No último mês, antes da escolha do novo presidente do Tribunal Constitucional (TC) que foi eleito pelos seus pares, o PS lembrou o PSD do acordo de cavalheiros que faz parte da tradição na negociação dos juízes para a instituição. Ao que o Observador apurou junto do PS e do PSD, os socialistas queriam que o escolhido fosse José João Abrantes, o juiz que o partido indicou em julho passado para o TC, e a regra implícita era isso que ditava, depois da saída de Costa Andrade, o presidente próximo do PSD. Mas a direção social-democrata não quis meter-se no assunto e o escolhido pelos restantes juízes acabou por ser o juiz João Pedro Caupers (que era vice desde 2016). O PS prepara-se agora para reclamar a presidência na próxima negociação que acontecerá antes do verão.

A escolha de Caupers deixou o PS “desagradado”, segundo apurou o Observador junto de fontes que acompanharam o processo negocial. E por duas razões: a primeira é que o juiz conselheiro em causa entrou no Constitucional em março de 2014 — na quota de três nomes que são indicados pelos pares (cooptados) –, pelo que o seu mandato termina já dentro de dois anos (março de 2023); a segunda é que, segundo a lógica de rotação no topo da instituição, seria a vez do PS ter o presidente e não foi assim. “O PSD rompeu o acordo de cavalheiros”, acusa-se na cúpula do PS.
========
Transcreva o trecho do texto sobre a escolha do presidente do Tribunal Constitucional, começando em "A escolha de" e terminando em "cúpula do PS.". As linhas abaixo provêm de outra fonte.

[Entradas sobre coordenadas do alvo]
========
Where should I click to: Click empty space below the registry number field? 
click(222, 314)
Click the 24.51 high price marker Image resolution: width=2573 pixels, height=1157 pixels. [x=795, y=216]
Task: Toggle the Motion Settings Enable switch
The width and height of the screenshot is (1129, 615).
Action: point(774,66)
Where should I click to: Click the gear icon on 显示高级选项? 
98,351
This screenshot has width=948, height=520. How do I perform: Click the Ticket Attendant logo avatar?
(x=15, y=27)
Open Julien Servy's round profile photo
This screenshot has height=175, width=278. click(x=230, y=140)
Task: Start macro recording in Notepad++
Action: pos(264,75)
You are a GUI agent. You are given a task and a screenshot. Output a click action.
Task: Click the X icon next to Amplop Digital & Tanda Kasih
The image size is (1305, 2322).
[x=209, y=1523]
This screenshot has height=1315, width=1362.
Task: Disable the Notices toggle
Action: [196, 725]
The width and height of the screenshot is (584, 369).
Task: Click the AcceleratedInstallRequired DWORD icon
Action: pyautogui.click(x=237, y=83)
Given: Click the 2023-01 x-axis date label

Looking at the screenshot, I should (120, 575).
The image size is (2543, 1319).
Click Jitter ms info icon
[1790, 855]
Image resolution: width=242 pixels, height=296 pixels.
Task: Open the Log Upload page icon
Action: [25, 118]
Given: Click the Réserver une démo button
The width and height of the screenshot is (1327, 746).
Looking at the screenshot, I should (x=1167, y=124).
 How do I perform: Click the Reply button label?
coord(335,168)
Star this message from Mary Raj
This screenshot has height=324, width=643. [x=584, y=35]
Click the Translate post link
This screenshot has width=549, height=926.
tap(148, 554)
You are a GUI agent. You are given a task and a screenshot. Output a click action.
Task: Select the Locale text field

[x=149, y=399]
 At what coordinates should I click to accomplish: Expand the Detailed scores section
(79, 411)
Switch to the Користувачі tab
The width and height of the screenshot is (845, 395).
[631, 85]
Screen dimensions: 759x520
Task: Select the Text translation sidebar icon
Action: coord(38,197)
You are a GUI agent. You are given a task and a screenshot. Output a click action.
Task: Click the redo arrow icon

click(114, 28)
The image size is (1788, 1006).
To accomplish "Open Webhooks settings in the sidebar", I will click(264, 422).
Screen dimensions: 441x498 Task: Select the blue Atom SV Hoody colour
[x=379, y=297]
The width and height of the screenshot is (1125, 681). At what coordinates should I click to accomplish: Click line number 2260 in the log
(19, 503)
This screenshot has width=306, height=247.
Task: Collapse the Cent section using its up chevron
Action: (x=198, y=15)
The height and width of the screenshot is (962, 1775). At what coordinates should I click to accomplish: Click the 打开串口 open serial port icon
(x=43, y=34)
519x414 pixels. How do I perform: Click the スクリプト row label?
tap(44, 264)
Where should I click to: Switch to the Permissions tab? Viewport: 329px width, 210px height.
========
** RESULTADO **
A escolha de Caupers deixou o PS “desagradado”, segundo apurou o Observador junto de fontes que acompanharam o processo negocial. E por duas razões: a primeira é que o juiz conselheiro em causa entrou no Constitucional em março de 2014 — na quota de três nomes que são indicados pelos pares (cooptados) –, pelo que o seu mandato termina já dentro de dois anos (março de 2023); a segunda é que, segundo a lógica de rotação no topo da instituição, seria a vez do PS ter o presidente e não foi assim. “O PSD rompeu o acordo de cavalheiros”, acusa-se na cúpula do PS.